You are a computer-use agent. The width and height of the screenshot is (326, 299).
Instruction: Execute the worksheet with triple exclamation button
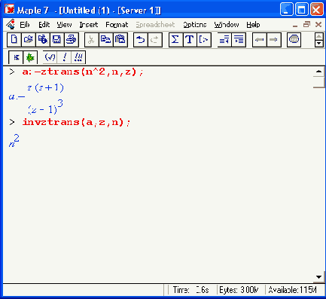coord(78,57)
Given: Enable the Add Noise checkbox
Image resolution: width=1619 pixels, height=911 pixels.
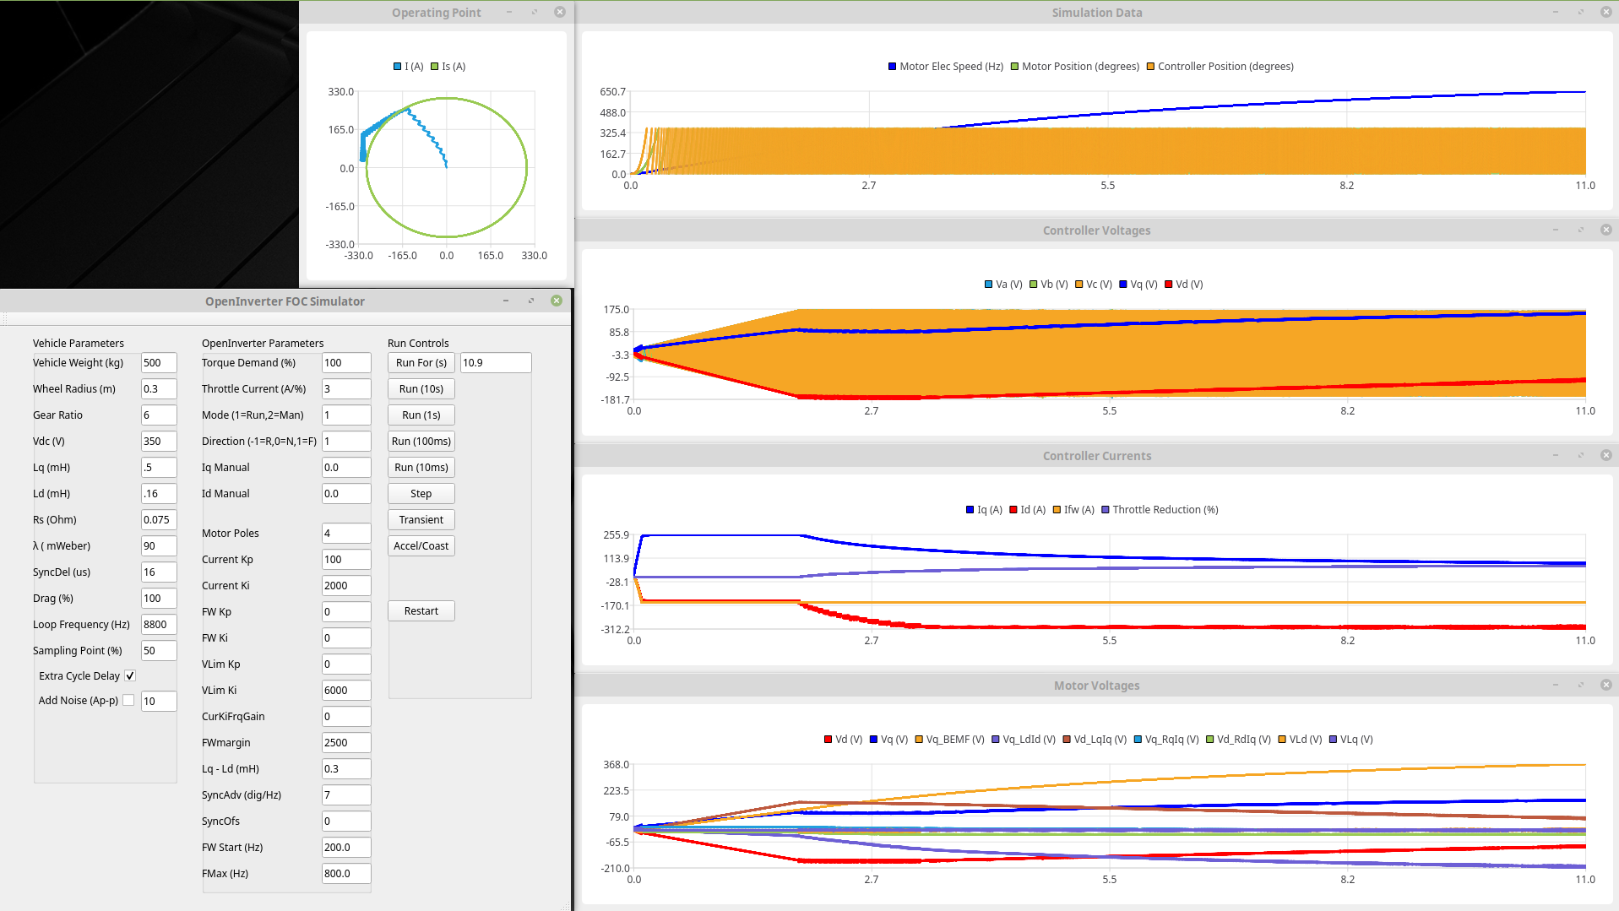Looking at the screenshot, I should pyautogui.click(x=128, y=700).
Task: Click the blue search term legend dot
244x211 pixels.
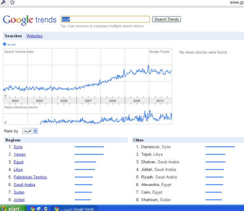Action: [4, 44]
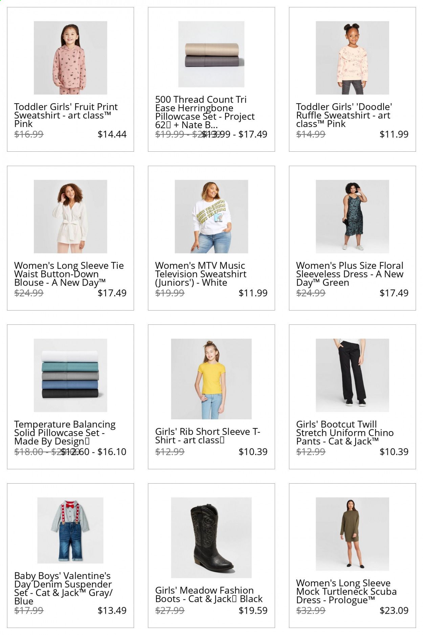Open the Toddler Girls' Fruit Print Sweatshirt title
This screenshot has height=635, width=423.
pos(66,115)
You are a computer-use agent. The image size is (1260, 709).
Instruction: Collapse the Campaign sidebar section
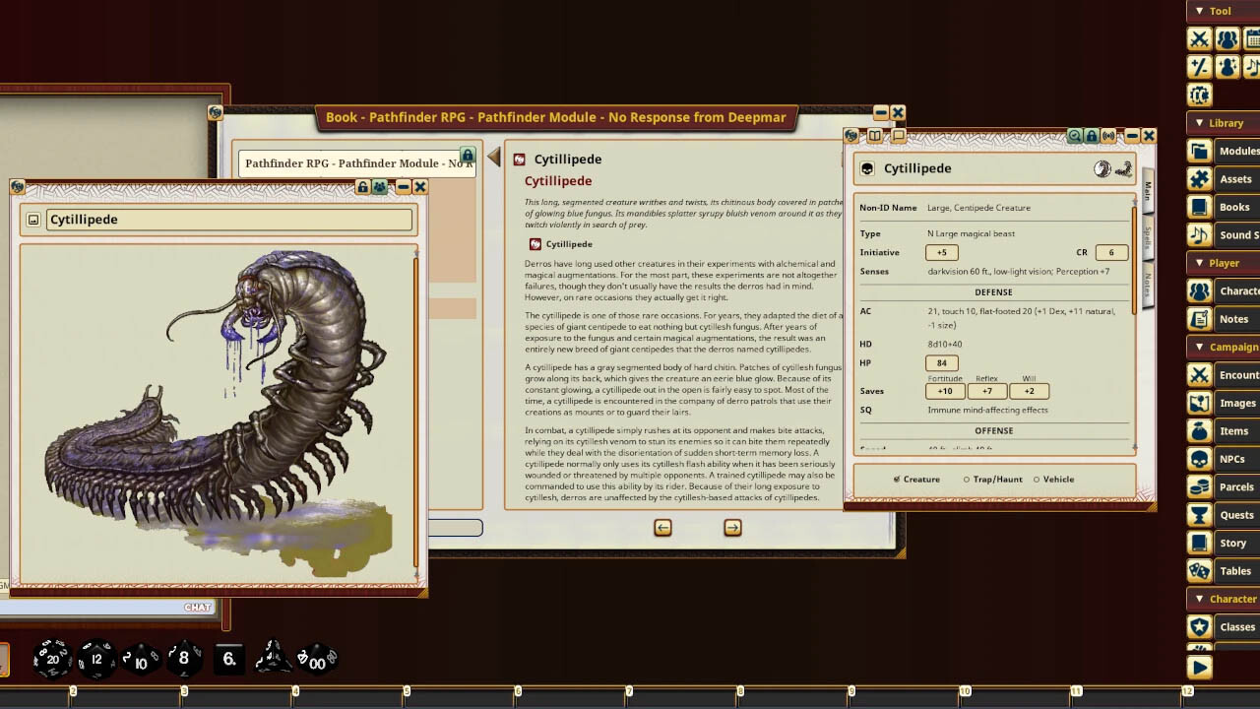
________________________________________
> Instructions for the task
With the pictures omitted, copy exactly the lines from the line that contains "Given: Enable the Add Noise checkbox" through the end of the material.

> Result
Given: Enable the Add Noise checkbox
Image resolution: width=1619 pixels, height=911 pixels.
Looking at the screenshot, I should pyautogui.click(x=128, y=700).
Task: Click the blue search term legend dot
244x211 pixels.
Action: [4, 44]
Open the Toddler Girls' Fruit Print Sweatshirt title
This screenshot has height=635, width=423.
pos(66,115)
You are a computer-use agent. The image size is (1260, 709).
Instruction: Collapse the Campaign sidebar section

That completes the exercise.